An illuminating debut memoir of a woman in science; a moving portrait of a longtime friendship; and a stunningly fresh look at plants that will forever change how you see the natural world
 
Acclaimed scientist Hope Jahren has built three laboratories in which she’s studied trees, flowers, seeds, and soil. Her first book is a revelatory treatise on plant life—but it is also so much more.

Lab Girl
is a book about work, love, and the mountains that can be moved when those two things come together. It is told through Jahren’s remarkable stories: about her childhood in rural Minnesota with an uncompromising mother and a father who encouraged hours of play in his classroom’s labs; about how she found a sanctuary in science, and learned to perform lab work done “with both the heart and the hands”; and about the inevitable disappointments, but also the triumphs and exhilarating discoveries, of scientific work.

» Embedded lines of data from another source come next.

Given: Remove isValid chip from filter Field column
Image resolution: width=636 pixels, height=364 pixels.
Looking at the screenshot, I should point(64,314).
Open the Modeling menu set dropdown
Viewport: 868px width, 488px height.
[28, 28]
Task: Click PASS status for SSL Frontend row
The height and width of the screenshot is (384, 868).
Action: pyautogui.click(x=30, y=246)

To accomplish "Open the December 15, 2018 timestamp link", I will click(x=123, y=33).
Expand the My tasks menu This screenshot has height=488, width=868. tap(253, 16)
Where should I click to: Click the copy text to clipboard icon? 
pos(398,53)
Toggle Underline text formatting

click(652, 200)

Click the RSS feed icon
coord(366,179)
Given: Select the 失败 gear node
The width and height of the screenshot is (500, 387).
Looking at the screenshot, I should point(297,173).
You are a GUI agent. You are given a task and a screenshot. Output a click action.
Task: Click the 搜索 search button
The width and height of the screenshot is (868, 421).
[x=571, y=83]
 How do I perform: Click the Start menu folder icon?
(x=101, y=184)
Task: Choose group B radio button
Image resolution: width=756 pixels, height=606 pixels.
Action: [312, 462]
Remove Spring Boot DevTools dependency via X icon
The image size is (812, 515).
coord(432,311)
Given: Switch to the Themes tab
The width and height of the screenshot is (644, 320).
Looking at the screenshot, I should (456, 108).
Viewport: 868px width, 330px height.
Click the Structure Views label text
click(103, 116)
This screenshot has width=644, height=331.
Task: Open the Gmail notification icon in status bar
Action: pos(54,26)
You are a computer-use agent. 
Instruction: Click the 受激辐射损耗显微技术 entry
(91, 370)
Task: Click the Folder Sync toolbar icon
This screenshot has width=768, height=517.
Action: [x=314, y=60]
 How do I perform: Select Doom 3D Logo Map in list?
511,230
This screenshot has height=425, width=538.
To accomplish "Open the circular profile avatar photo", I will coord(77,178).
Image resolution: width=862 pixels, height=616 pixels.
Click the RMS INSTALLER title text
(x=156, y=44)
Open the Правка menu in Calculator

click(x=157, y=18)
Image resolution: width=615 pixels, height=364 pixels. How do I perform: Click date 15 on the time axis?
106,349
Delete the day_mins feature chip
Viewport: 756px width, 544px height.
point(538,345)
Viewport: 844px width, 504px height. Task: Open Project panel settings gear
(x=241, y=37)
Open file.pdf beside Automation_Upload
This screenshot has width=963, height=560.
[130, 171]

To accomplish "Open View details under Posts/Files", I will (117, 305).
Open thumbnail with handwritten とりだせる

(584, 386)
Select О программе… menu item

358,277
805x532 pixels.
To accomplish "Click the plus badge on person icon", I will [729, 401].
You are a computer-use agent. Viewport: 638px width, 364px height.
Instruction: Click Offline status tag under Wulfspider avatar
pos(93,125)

Yet at the core of this book is the story of a relationship Jahren forged with a brilliant, wounded man named Bill, who becomes her lab partner and best friend. Their sometimes rogue adventures in science take them from the Midwest across the United States and back again, over the Atlantic to the ever-light skies of the North Pole and to tropical Hawaii, where she and her lab currently make their home.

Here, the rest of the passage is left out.